The songwriters and musicians were given a handful of parameters for penning tracks, including a general storyline and instruments from no later than the 1970s. “We wanted the music to be reminiscent of that time period, but we also wanted it to stand on its own in 2023, to have that fresh sound,” music supervisor Frankie Pine explains over the phone from Los Angeles. Songwriter Chris Weisman, who penned several of the tracks from the series, including the album’s title track, found that writing imaginary hit songs for the 1970s was surprisingly liberating. “The constricting place to try to write a hit song is here [in 2023] because we’re so much more conservative musically now than the 1970s were,” he explains over the phone from Vermont.
And despite Reid’s book featuring track names and lyrics for the band’s songs, none of the lyrics were used. But that doesn’t mean they didn’t channel Reid’s material. For instance, the show’s diss track “More Fun to Miss” is the book’s “Impossible Woman,” the song Billy writes for Daisy when he’s angry with her. “It felt hard to be like, ‘Oh, and also you have to use all of these lyrics because you’re not going to tell Jackson Browne or Phoebe Bridgers or any of those people ‘We don’t want any of your lyrics,’” Scott Neustadter explains. In fact, it was the original songs themselves that informed the tension, drama, and interactions on the show — the album was recorded before filming began.

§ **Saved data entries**
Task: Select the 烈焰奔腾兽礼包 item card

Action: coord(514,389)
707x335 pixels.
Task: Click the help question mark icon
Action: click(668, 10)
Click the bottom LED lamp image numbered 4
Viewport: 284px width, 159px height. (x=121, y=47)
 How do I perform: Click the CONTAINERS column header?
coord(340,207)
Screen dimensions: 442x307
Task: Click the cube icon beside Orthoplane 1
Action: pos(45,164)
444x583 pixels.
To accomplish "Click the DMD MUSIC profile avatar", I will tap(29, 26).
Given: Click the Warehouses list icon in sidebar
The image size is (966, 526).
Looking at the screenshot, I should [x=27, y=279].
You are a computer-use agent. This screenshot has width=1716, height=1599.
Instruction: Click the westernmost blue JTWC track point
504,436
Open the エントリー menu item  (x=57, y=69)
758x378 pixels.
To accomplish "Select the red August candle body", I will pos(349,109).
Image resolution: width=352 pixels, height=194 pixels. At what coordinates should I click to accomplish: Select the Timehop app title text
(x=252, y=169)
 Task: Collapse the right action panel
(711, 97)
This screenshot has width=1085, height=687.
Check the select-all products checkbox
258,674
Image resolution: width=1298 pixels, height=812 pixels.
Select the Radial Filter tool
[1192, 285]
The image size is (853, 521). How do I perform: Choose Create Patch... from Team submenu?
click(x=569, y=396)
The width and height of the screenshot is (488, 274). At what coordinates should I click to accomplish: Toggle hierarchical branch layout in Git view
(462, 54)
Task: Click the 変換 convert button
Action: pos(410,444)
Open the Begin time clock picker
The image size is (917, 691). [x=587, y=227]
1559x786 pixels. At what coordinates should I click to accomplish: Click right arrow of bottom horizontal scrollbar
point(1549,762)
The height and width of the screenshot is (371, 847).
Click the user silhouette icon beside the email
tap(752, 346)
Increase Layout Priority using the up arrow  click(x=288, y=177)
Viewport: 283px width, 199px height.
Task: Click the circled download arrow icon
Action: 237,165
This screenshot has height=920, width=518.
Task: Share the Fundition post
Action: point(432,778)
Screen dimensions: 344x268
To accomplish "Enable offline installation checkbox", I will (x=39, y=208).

§ **To do**
In the passage above about writing songs for the series, repeat word for word the portion starting at "The songwriters and" and ending at "phone from Vermont.".

§ **Your response**
The songwriters and musicians were given a handful of parameters for penning tracks, including a general storyline and instruments from no later than the 1970s. “We wanted the music to be reminiscent of that time period, but we also wanted it to stand on its own in 2023, to have that fresh sound,” music supervisor Frankie Pine explains over the phone from Los Angeles. Songwriter Chris Weisman, who penned several of the tracks from the series, including the album’s title track, found that writing imaginary hit songs for the 1970s was surprisingly liberating. “The constricting place to try to write a hit song is here [in 2023] because we’re so much more conservative musically now than the 1970s were,” he explains over the phone from Vermont.